TL;DR - this is an optimization that doesn't have much effect at small lru_cache sizes, but (see Raymond's reply) has a larger effect as your lru_cache size gets bigger.
So this piqued my interest and I decided to see if this was actually true.
First I went and read the source for the LRU cache. The implementation for cpython is here: https://github.com/python/cpython/blob/master/Lib/functools.py#L723 and I didn't see anything that jumped out to me as something that would operate better based on powers of two.
So, I wrote a short python program to make LRU caches of various sizes and then exercise those caches several times.

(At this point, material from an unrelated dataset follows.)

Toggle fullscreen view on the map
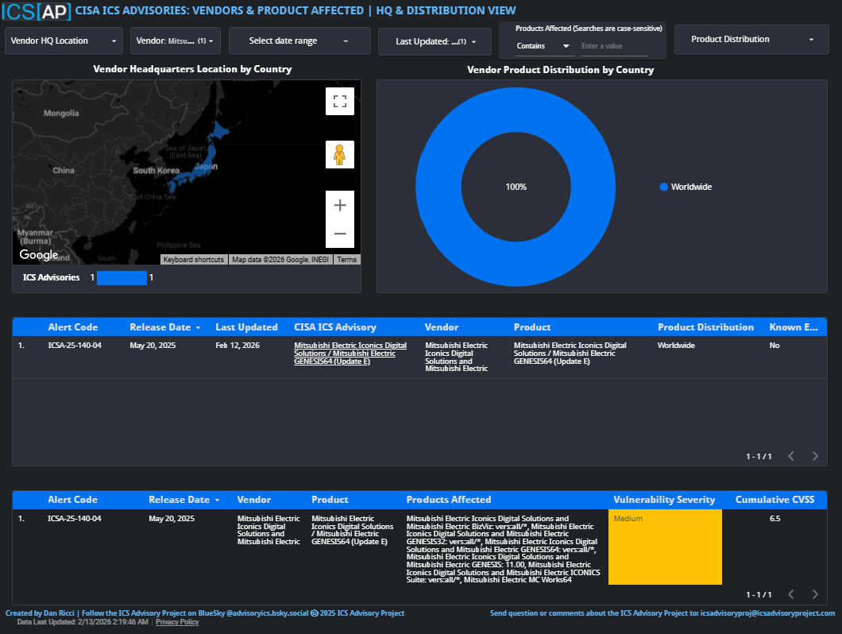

Here's the code:
from functools import lru_cache
from collections import defaultdict
from statistics import mean
import time
def run_test(i):
# We create a new decorated perform_calc
@lru_cache(maxsize=i)
def perform_calc(input):
return input * 3.1415
# let's run the test 5 times (so that we exercise the caching)
for j in range(5):
# Calculate the value for a range larger than our largest cache
for k in range(2000):
perform_calc(k)
for t in range(10):
print (t)
values = defaultdict(list)
for i in range(1,1025):
start = time.perf_counter()
run_test(i)
t = time.perf_counter() - start
values[i].append(t)
for k,v in values.items():
print(f"{k}\t{mean(v)}")
I ran this on a macbook pro under light load with python 3.7.7.
Here's the results:
https://docs.google.com/spreadsheets/d/1LqZHbpEL_l704w-PjZvjJ7nzDI1lx8k39GRdm3YGS6c/preview?usp=sharing

The random spikes are probably due to GC pauses or system interrupts.
At this point I realized that my code always generated cache misses, and never cache hits. What happens if we run the same thing, but always hit the cache?
I replaced the inner loop with:
# let's run the test 5 times (so that we exercise the caching)
for j in range(5):
# Only ever create cache hits
for k in range(i):
perform_calc(k)
The data for this is in the same spreadsheet as above, second tab.
Let's see:

Hmm, but we don't really care about most of these numbers. Also, we're not doing the same amount of work for each test, so the timing doesn't seem useful.
What if we run it for just 2^n 2^n + 1, and 2^n - 1. Since this speeds things up, we'll average it out over 100 tests, instead of just 10.
We'll also generate a large random list to run on, since that way we'll expect to have some cache hits and cache misses.
from functools import lru_cache
from collections import defaultdict
from statistics import mean
import time
import random
rands = list(range(128)) + list(range(128)) + list(range(128)) + list(range(128)) + list(range(128)) + list(range(128)) + list(range(128)) + list(range(128))
random.shuffle(rands)
def run_test(i):
# We create a new decorated perform_calc
@lru_cache(maxsize=i)
def perform_calc(input):
return input * 3.1415
# let's run the test 5 times (so that we exercise the caching)
for j in range(5):
for k in rands:
perform_calc(k)
for t in range(100):
print (t)
values = defaultdict(list)
# Interesting numbers, and how many random elements to generate
for i in [15, 16, 17, 31, 32, 33, 63, 64, 65, 127, 128, 129, 255, 256, 257, 511, 512, 513, 1023, 1024, 1025]:
start = time.perf_counter()
run_test(i)
t = time.perf_counter() - start
values[i].append(t)
for k,v in values.items():
print(f"{k}\t{mean(v)}")
Data for this is in the third tab of the spreadsheet above.
Here's a graph of the average time per element / lru cache size:

Time, of course, decreases as our cache size gets larger since we don't spend as much time performing calculations. The interesting thing is that there does seem to be a dip from 15 to 16, 17 and 31 to 32, 33. Let's zoom in on the higher numbers:

Not only do we lose that pattern in the higher numbers, but we actually see that performance decreases for some of the powers of two (511 to 512, 513).
Edit: The note about power-of-two was added in 2012, but the algorithm for functools.lru_cache looks the same at that commit, so unfortunately that disproves my theory that the algorithm has changed and the docs are out of date.
Edit: Removed my hypotheses. The original author replied above - the problem with my code is that I was working with "small" caches - meaning that the O(n) resize on the dicts was not very expensive. It would be cool to experiment with very large lru_caches and lots of cache misses to see if we can get the effect to appear.